On Fridays a student brings special snacks for the class. This week it was a snack from hell--twenty-one individual cups of diced peaches in heavy syrup. Can you say sssssSTICKY? So we got the children into their coats, then hauled the peaches to the playground, along with napkins, spoons, wet wipes, a sack for trash, a sack for recyclables, a sack for saving the spoons to be washed, a bowl for draining the heavy syrup, a tray for serving, a first aid kit, and the 911 emergency buzzer. We also took the kid who just hit another child over the head with a rolled-up rug.
I opened the fruit cups. The lead teacher drained the heavy syrup. Our oldest student carried the fruit cups on a tray to serve classmates at the picnic tables. This is a big part of a Montessori class.

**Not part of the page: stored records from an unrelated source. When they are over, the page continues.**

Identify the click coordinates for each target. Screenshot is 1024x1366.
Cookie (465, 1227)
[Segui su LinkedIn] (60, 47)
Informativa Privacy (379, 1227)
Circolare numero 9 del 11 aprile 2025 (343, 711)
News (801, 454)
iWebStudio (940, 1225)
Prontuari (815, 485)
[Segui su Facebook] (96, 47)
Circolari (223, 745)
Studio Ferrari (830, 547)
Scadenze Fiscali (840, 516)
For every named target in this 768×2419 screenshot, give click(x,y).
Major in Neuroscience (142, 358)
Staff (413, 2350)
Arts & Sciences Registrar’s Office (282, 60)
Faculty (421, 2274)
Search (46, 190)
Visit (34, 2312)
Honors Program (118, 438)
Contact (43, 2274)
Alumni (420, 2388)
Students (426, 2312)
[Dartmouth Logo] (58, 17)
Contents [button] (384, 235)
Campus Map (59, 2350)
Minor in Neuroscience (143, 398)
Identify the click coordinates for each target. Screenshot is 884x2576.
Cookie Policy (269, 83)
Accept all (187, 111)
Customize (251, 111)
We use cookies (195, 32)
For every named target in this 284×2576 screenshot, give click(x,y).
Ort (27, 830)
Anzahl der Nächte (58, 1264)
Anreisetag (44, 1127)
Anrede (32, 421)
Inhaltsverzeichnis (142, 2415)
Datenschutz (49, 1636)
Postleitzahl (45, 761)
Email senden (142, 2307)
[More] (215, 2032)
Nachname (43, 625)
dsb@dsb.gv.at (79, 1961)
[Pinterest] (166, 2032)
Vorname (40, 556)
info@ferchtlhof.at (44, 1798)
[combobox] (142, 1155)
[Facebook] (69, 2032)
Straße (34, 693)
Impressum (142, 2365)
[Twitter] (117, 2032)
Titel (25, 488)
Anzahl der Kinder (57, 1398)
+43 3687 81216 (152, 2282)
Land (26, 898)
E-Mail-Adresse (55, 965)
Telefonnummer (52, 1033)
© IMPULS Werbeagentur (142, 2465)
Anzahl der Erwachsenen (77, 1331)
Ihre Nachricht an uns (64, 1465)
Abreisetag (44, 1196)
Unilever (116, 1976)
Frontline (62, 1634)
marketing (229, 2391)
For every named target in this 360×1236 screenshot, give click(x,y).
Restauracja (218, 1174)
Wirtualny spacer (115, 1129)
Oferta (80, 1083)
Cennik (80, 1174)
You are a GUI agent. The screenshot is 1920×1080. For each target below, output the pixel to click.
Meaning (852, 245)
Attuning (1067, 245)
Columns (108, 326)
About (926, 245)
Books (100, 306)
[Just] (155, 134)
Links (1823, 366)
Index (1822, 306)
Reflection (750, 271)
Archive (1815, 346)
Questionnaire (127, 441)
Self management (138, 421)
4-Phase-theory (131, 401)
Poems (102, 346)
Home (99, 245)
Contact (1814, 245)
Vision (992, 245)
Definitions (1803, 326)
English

With just two cups left on the tray, our server tripped. I gasped. The lead teacher gasped. He gasped. Somehow in slow motion he held the tray steady as he fell. The peaches did not spill. It was a Super Bowl instant replay
moment, absolutely golden as he realized he had saved the day! It was as big a relief as finally landing at La Guardia.
I sat with a group of four year olds to eat and play name-that-food.
#1: Yes they are carrots.
#2: No, they are mangos.
#1: They are carrots. They taste like carrots.
#3: I think I know I think I know IthinkIknowIthinkIknow...
Me: What do you think?
Me: You are right. These are peaches.
#1: No they aren't. They are raccoons.
Which reminds me of an old elephant joke:
What is the difference between an elephant and a dozen eggs?
If you don't know, I'm not sending you to the store for eggs!